You'll need to implement views for handling recovery tokens, processes for people losing their second factor due to stolen phone or corrupted app, and FAQ pages for questions about why my second factor is not accepted.
Bingo. The support cost of MFA, especially non-SMS methods where some of the recovery process is delegated to the mobile operator, is the top-level bit.
It’s frustrating to see technical people discount or ignore that side of the deployment work, because that’s the kind of issue that actually blocks most security and cryptography measures in practice.
If I had a thousand dollars for every time I heard “just make the user keep a key safe” I could fund so much UX research :)

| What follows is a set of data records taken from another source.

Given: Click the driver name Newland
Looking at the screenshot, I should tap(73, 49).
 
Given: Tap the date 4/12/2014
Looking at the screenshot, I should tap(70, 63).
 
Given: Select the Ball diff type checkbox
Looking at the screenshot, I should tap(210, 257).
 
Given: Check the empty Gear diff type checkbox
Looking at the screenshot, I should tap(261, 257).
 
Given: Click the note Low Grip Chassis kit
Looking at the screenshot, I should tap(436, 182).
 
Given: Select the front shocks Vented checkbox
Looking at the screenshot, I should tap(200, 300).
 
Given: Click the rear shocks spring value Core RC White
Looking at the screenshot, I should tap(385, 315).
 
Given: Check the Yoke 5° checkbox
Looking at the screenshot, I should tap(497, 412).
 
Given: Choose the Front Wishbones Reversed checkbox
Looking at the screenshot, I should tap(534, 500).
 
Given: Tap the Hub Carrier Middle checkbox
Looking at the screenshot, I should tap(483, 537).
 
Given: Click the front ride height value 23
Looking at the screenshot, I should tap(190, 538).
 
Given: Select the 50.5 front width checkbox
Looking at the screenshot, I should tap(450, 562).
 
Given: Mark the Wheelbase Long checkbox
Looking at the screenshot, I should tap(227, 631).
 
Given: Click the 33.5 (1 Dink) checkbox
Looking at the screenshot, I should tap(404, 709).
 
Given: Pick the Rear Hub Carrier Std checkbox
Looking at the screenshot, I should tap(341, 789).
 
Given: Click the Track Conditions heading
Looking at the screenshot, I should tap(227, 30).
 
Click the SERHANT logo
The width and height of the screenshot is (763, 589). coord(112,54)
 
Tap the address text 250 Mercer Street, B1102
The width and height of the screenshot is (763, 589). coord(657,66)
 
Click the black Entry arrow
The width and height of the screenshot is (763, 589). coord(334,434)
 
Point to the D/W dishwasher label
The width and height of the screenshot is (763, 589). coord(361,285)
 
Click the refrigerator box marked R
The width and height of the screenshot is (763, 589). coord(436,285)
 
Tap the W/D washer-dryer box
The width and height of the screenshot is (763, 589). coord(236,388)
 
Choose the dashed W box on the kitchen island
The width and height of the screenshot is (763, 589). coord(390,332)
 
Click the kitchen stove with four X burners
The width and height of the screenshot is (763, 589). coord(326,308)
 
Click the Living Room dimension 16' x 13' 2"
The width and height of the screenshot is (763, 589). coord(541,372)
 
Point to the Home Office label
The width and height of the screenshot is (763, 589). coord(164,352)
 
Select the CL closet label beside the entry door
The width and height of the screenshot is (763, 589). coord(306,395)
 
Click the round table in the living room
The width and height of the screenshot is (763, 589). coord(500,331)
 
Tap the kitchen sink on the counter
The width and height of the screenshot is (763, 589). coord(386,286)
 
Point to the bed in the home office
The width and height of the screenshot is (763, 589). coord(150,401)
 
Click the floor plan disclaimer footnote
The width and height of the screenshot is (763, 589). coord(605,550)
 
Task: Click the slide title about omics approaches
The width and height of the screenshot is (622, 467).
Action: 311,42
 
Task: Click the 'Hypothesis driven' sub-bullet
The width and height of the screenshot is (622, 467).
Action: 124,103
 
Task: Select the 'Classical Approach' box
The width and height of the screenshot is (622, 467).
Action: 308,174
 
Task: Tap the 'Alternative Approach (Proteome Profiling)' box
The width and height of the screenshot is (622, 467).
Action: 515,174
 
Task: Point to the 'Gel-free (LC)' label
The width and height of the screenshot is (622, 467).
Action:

sneak’s law: users can not and will not securely manage* key material
* generate, authenticate, distribute, back up
Google Authenticator AFAIK doesn't even let you backup the codes. When your phone is lost or breaks, you have to reset every account by some other way.
Use Authy, 2faone or any other totp tool than google authenticator. Shame on Google, honestly, for not enabling a backup mechanism for that. If you can’t do it right, don’t do it at all.
I use AndOTP. But I imagine most people will use use Google Authenticator and not think about backups until it's too late.
https://github.com/andOTP/andOTP
(And yep, I found out about Google Authenticator the hard way, trying to transfer from my previous phone!)